Tarea: Según el fragmento sobre la monarquía en España, ¿qué proporción de la población del París revolucionario de finales del siglo XVIII sabía leer?

Fragmento seleccionado:
En el París revolucionario de finales del siglo XVIII, más de la mitad de la población sabía leer. En España, como en otros lugares periféricos de Europa, no se alcanzó esa proporción hasta un siglo y medio después. No busquen más. Lean a Benedict Anderson, a Ernest Gellner, a Emmanuel Todd y a otros, y se convencerán de que sin alfabetización no puede haber modernidad, democracia, ideologías políticas, etc. De hecho, lo sorprendente es la precocidad de la revolución española, elogiada por Marx. ¿Cómo podía esa sociedad, en esas condiciones de atraso, mostrar semejante predisposición al liberalismo y al universalismo como lo mostraron las Cortes de Cádiz y su constitución, que sitúan a nuestro país como uno de los primeros focos históricos de aparición de la democracia parlamentaria, tras EEUU y Francia ?

Tirando del hilo, no cuesta mucho ver las consecuencias del aumento progresivo de la tasa de alfabetización en España a lo largo del siglo XIX y principios del XX. El pueblo español llega tarde a la modernidad, pero en ella se revela como una sociedad explosiva de dinamismo y contestación. La monarquía se encuentra cada vez más incómoda en la España moderna. En el fondo, se sabe incompatible con ella. Alfonso XIII abandona España aun habiendo ganado (sus partidos) las elecciones de 1931 a escala nacional, pero perdido en casi todas las capitales de provincia. Por si acaso.

Se suele afear, con razón, a la Casa Real que su institución proceda del franquismo. Pero también se suele olvidar que ese franquismo se asentó sobre una montaña de cadáveres que supera a todas las dictaduras del Cono Sur juntas. La izquierda lo olvida, sí. Porque si no, nunca dirían eso de que “Franco murió en la cama”. Si a día de hoy tenemos monarquía, no es por seguidismo, por pasividad, ni por aburrida inercia histórica. Es una anomalía fruto de uno de los episodios más sanguinarios del siglo XX.

La existencia de una monarquía en España en el siglo XXI se hace tanto más aberrante cuando revisamos nuestros dos últimos siglos de historia. Es evidente que la monarquía es perfectamente compatible con la modernidad en ciertos países, de los más avanzados de Europa. Pero cuando miramos el mapa, vemos que se trata siempre de países germánicos (categoría que incluye a Gran Bretaña) en lo lingüístico y de tradición mayormente protestante en lo religioso. Es decir, que hablamos de una especificidad antropológica. Miremos ahora la esfera a la que pertenece España, la de países latinos en lo lingüístico y de tradición católica en lo religioso, y veremos que todos son repúblicas (si tenemos en cuenta que Bélgica sólo es latino a mitad). Las monarquías no son incompatibles con el siglo XXI, pero sí con la España del siglo XXI.

Entradas proporcionadas:

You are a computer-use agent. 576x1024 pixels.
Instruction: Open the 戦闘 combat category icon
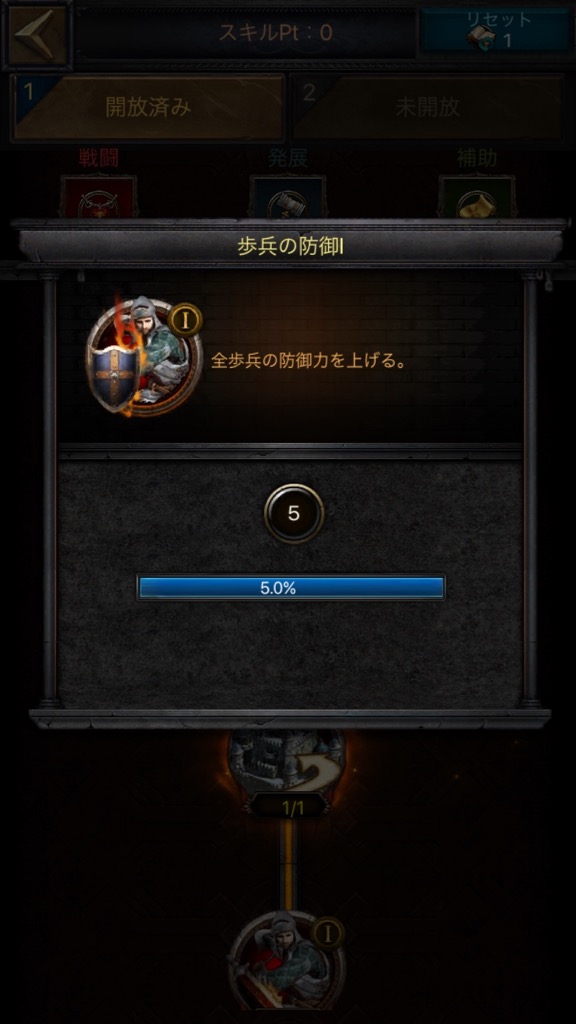coord(99,197)
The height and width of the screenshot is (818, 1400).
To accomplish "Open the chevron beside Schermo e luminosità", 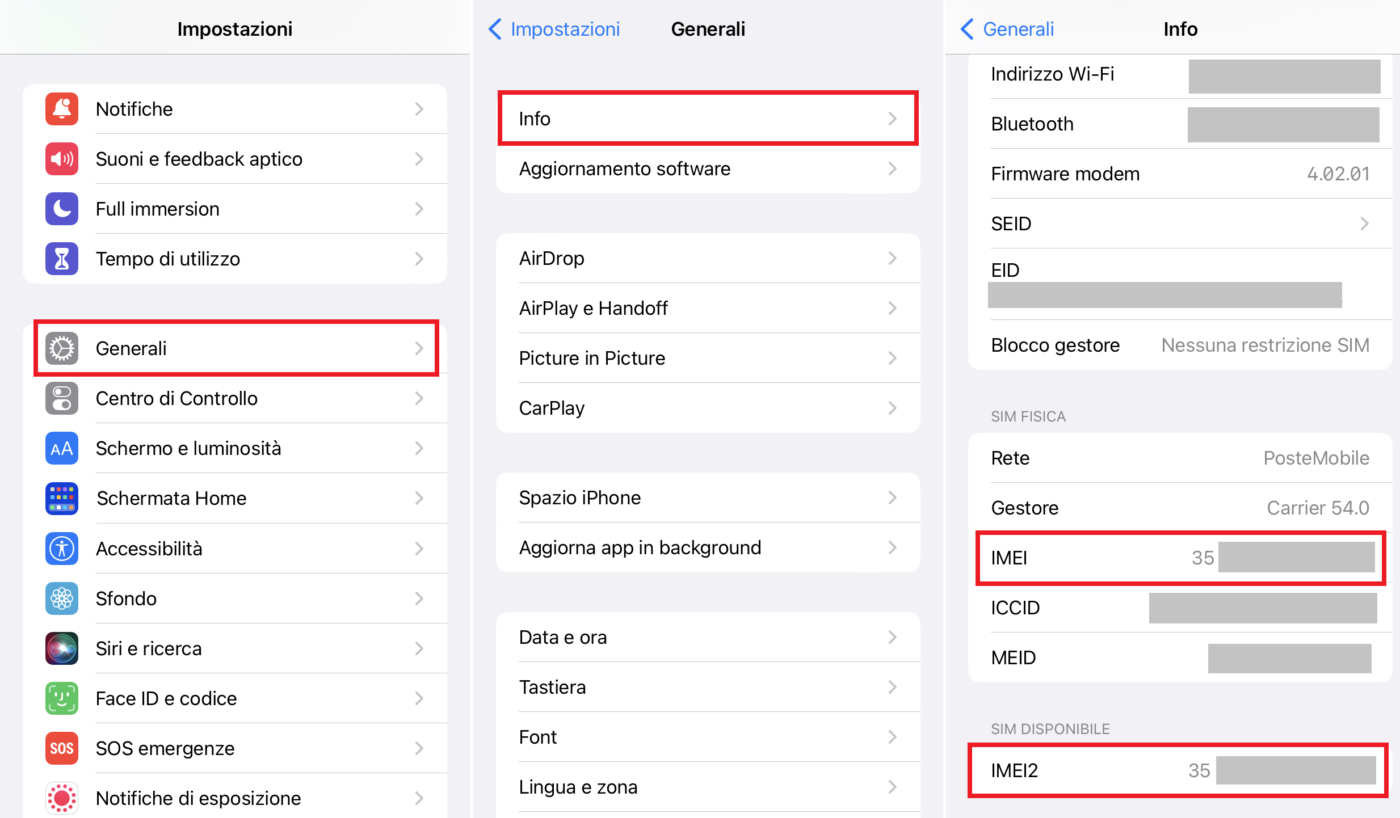I will coord(419,448).
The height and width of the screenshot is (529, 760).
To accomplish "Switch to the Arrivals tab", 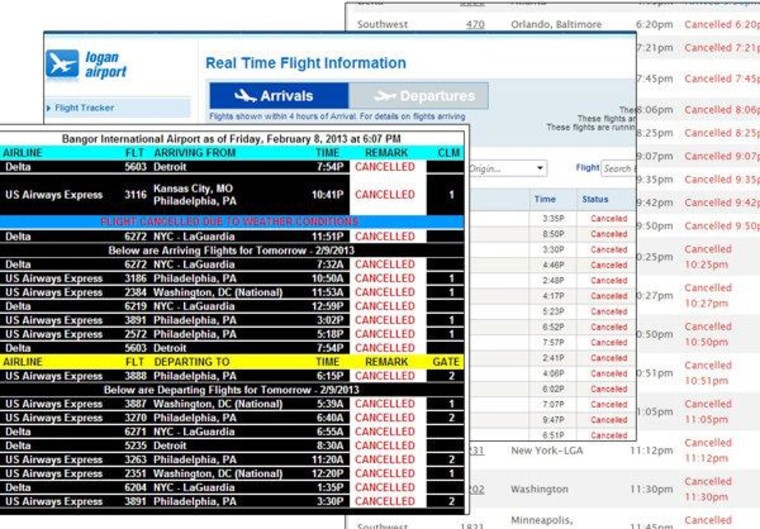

Resultado: Más de la mitad de la población.